* WORK TO COMPLETE: Each entry in the listing below should be returned precisely as it is.

↓

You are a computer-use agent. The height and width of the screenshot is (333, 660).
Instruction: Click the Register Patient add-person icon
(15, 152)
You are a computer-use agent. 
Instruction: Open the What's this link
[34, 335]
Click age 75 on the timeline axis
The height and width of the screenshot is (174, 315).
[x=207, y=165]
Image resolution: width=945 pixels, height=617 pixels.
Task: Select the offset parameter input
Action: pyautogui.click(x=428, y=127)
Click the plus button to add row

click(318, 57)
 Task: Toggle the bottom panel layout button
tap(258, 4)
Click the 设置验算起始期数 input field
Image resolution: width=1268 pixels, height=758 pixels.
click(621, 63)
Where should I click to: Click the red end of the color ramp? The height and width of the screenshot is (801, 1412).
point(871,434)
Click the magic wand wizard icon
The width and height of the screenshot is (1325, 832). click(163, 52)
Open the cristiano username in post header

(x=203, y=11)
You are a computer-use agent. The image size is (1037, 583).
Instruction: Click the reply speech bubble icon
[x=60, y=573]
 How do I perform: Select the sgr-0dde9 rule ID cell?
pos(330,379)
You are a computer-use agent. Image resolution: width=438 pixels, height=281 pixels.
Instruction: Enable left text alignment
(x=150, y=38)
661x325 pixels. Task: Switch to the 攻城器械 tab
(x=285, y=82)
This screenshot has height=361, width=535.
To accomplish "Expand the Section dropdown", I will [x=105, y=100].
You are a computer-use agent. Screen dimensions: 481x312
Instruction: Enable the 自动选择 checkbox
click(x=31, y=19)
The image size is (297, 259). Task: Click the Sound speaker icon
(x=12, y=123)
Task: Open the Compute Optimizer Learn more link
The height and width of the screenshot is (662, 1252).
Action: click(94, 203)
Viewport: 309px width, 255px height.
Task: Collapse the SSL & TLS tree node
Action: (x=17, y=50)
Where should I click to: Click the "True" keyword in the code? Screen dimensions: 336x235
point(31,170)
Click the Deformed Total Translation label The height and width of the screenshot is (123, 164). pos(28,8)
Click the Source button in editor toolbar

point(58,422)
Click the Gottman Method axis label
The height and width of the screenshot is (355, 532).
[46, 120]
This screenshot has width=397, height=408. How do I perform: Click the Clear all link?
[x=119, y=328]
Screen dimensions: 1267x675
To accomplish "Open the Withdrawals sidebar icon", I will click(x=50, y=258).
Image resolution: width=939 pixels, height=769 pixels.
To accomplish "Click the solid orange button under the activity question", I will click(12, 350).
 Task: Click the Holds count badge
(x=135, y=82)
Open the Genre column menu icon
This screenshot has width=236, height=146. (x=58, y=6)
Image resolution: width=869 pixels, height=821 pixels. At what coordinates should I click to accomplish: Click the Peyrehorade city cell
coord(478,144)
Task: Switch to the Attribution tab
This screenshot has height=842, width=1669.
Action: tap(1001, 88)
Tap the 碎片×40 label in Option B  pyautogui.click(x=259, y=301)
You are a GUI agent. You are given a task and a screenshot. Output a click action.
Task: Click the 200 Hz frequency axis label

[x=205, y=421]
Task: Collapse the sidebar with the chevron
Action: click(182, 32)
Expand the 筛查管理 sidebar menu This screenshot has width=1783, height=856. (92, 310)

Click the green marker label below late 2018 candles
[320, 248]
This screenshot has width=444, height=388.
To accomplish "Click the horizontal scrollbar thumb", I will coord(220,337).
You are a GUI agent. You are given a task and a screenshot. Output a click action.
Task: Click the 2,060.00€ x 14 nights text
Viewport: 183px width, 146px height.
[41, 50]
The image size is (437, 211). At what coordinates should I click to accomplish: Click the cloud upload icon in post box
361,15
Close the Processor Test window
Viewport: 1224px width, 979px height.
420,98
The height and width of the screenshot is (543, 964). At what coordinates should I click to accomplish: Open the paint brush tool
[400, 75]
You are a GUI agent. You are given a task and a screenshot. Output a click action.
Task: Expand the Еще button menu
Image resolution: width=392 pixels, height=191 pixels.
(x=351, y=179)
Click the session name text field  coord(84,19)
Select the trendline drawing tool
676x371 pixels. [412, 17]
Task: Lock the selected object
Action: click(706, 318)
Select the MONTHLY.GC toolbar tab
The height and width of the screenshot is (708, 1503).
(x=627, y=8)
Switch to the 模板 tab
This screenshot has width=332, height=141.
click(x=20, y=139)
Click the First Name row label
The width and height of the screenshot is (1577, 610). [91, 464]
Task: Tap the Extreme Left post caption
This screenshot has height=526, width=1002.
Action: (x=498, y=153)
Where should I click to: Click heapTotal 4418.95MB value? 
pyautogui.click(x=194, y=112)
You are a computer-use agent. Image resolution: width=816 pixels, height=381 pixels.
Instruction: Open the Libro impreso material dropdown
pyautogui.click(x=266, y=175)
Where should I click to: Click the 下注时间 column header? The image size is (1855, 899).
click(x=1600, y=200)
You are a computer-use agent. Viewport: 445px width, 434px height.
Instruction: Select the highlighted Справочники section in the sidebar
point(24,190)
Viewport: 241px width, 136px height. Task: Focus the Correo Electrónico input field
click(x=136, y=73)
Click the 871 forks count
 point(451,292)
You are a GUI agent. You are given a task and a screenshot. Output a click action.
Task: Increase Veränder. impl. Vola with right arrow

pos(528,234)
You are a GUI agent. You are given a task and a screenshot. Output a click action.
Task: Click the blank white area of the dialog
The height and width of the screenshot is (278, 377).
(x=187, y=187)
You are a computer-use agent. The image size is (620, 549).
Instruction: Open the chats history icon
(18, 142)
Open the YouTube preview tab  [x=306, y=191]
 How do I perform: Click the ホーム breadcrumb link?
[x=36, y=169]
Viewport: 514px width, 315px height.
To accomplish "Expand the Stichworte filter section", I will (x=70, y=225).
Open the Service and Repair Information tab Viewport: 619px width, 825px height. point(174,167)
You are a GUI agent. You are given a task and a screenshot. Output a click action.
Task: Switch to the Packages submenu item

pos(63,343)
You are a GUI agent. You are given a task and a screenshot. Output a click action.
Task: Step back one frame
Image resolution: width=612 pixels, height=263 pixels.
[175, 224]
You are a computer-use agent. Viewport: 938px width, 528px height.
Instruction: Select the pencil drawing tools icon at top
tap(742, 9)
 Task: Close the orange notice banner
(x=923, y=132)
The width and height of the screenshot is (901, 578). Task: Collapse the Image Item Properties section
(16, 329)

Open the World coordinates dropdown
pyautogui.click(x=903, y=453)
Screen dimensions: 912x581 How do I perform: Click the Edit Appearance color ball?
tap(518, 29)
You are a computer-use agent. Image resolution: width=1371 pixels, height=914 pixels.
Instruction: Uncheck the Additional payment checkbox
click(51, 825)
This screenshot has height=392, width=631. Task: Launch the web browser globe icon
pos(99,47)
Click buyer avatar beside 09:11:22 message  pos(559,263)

↑

* RESPONSE TO THIS EXERCISE:
You are a computer-use agent. The height and width of the screenshot is (333, 660).
Instruction: Click the Register Patient add-person icon
(15, 152)
You are a computer-use agent. 
Instruction: Open the What's this link
[34, 335]
Click age 75 on the timeline axis
The height and width of the screenshot is (174, 315).
[x=207, y=165]
Image resolution: width=945 pixels, height=617 pixels.
Task: Select the offset parameter input
Action: pyautogui.click(x=428, y=127)
Click the plus button to add row

click(318, 57)
 Task: Toggle the bottom panel layout button
tap(258, 4)
Click the 设置验算起始期数 input field
Image resolution: width=1268 pixels, height=758 pixels.
click(621, 63)
Where should I click to: Click the red end of the color ramp? The height and width of the screenshot is (801, 1412).
point(871,434)
Click the magic wand wizard icon
The width and height of the screenshot is (1325, 832). click(163, 52)
Open the cristiano username in post header

(x=203, y=11)
You are a computer-use agent. The image size is (1037, 583).
Instruction: Click the reply speech bubble icon
[x=60, y=573]
 How do I perform: Select the sgr-0dde9 rule ID cell?
pos(330,379)
You are a computer-use agent. Image resolution: width=438 pixels, height=281 pixels.
Instruction: Enable left text alignment
(x=150, y=38)
661x325 pixels. Task: Switch to the 攻城器械 tab
(x=285, y=82)
This screenshot has height=361, width=535.
To accomplish "Expand the Section dropdown", I will [x=105, y=100].
You are a computer-use agent. Screen dimensions: 481x312
Instruction: Enable the 自动选择 checkbox
click(x=31, y=19)
The image size is (297, 259). Task: Click the Sound speaker icon
(x=12, y=123)
Task: Open the Compute Optimizer Learn more link
The height and width of the screenshot is (662, 1252).
Action: click(94, 203)
Viewport: 309px width, 255px height.
Task: Collapse the SSL & TLS tree node
Action: (x=17, y=50)
Where should I click to: Click the "True" keyword in the code? Screen dimensions: 336x235
point(31,170)
Click the Deformed Total Translation label The height and width of the screenshot is (123, 164). pos(28,8)
Click the Source button in editor toolbar

point(58,422)
Click the Gottman Method axis label
The height and width of the screenshot is (355, 532).
[46, 120]
This screenshot has width=397, height=408. How do I perform: Click the Clear all link?
[x=119, y=328]
Screen dimensions: 1267x675
To accomplish "Open the Withdrawals sidebar icon", I will click(x=50, y=258).
Image resolution: width=939 pixels, height=769 pixels.
To accomplish "Click the solid orange button under the activity question", I will click(12, 350).
 Task: Click the Holds count badge
(x=135, y=82)
Open the Genre column menu icon
This screenshot has width=236, height=146. (x=58, y=6)
Image resolution: width=869 pixels, height=821 pixels. At what coordinates should I click to accomplish: Click the Peyrehorade city cell
coord(478,144)
Task: Switch to the Attribution tab
This screenshot has height=842, width=1669.
Action: tap(1001, 88)
Tap the 碎片×40 label in Option B  pyautogui.click(x=259, y=301)
You are a GUI agent. You are given a task and a screenshot. Output a click action.
Task: Click the 200 Hz frequency axis label

[x=205, y=421]
Task: Collapse the sidebar with the chevron
Action: click(182, 32)
Expand the 筛查管理 sidebar menu This screenshot has width=1783, height=856. (92, 310)

Click the green marker label below late 2018 candles
[320, 248]
This screenshot has width=444, height=388.
To accomplish "Click the horizontal scrollbar thumb", I will coord(220,337).
You are a GUI agent. You are given a task and a screenshot. Output a click action.
Task: Click the 2,060.00€ x 14 nights text
Viewport: 183px width, 146px height.
[41, 50]
The image size is (437, 211). At what coordinates should I click to accomplish: Click the cloud upload icon in post box
361,15
Close the Processor Test window
Viewport: 1224px width, 979px height.
420,98
The height and width of the screenshot is (543, 964). At what coordinates should I click to accomplish: Open the paint brush tool
[400, 75]
You are a GUI agent. You are given a task and a screenshot. Output a click action.
Task: Expand the Еще button menu
Image resolution: width=392 pixels, height=191 pixels.
(x=351, y=179)
Click the session name text field  coord(84,19)
Select the trendline drawing tool
676x371 pixels. [412, 17]
Task: Lock the selected object
Action: click(706, 318)
Select the MONTHLY.GC toolbar tab
The height and width of the screenshot is (708, 1503).
(x=627, y=8)
Switch to the 模板 tab
This screenshot has width=332, height=141.
click(x=20, y=139)
Click the First Name row label
The width and height of the screenshot is (1577, 610). [91, 464]
Task: Tap the Extreme Left post caption
This screenshot has height=526, width=1002.
Action: (x=498, y=153)
Where should I click to: Click heapTotal 4418.95MB value? 
pyautogui.click(x=194, y=112)
You are a computer-use agent. Image resolution: width=816 pixels, height=381 pixels.
Instruction: Open the Libro impreso material dropdown
pyautogui.click(x=266, y=175)
Where should I click to: Click the 下注时间 column header? The image size is (1855, 899).
click(x=1600, y=200)
You are a computer-use agent. Viewport: 445px width, 434px height.
Instruction: Select the highlighted Справочники section in the sidebar
point(24,190)
Viewport: 241px width, 136px height. Task: Focus the Correo Electrónico input field
click(x=136, y=73)
Click the 871 forks count
 point(451,292)
You are a GUI agent. You are given a task and a screenshot. Output a click action.
Task: Increase Veränder. impl. Vola with right arrow

pos(528,234)
You are a GUI agent. You are given a task and a screenshot. Output a click action.
Task: Click the blank white area of the dialog
The height and width of the screenshot is (278, 377).
(x=187, y=187)
You are a computer-use agent. The image size is (620, 549).
Instruction: Open the chats history icon
(18, 142)
Open the YouTube preview tab  [x=306, y=191]
 How do I perform: Click the ホーム breadcrumb link?
[x=36, y=169]
Viewport: 514px width, 315px height.
To accomplish "Expand the Stichworte filter section", I will (x=70, y=225).
Open the Service and Repair Information tab Viewport: 619px width, 825px height. point(174,167)
You are a GUI agent. You are given a task and a screenshot. Output a click action.
Task: Switch to the Packages submenu item

pos(63,343)
You are a GUI agent. You are given a task and a screenshot. Output a click action.
Task: Step back one frame
Image resolution: width=612 pixels, height=263 pixels.
[175, 224]
You are a computer-use agent. Viewport: 938px width, 528px height.
Instruction: Select the pencil drawing tools icon at top
tap(742, 9)
 Task: Close the orange notice banner
(x=923, y=132)
The width and height of the screenshot is (901, 578). Task: Collapse the Image Item Properties section
(16, 329)

Open the World coordinates dropdown
pyautogui.click(x=903, y=453)
Screen dimensions: 912x581 How do I perform: Click the Edit Appearance color ball?
tap(518, 29)
You are a computer-use agent. Image resolution: width=1371 pixels, height=914 pixels.
Instruction: Uncheck the Additional payment checkbox
click(51, 825)
This screenshot has height=392, width=631. Task: Launch the web browser globe icon
pos(99,47)
Click buyer avatar beside 09:11:22 message  pos(559,263)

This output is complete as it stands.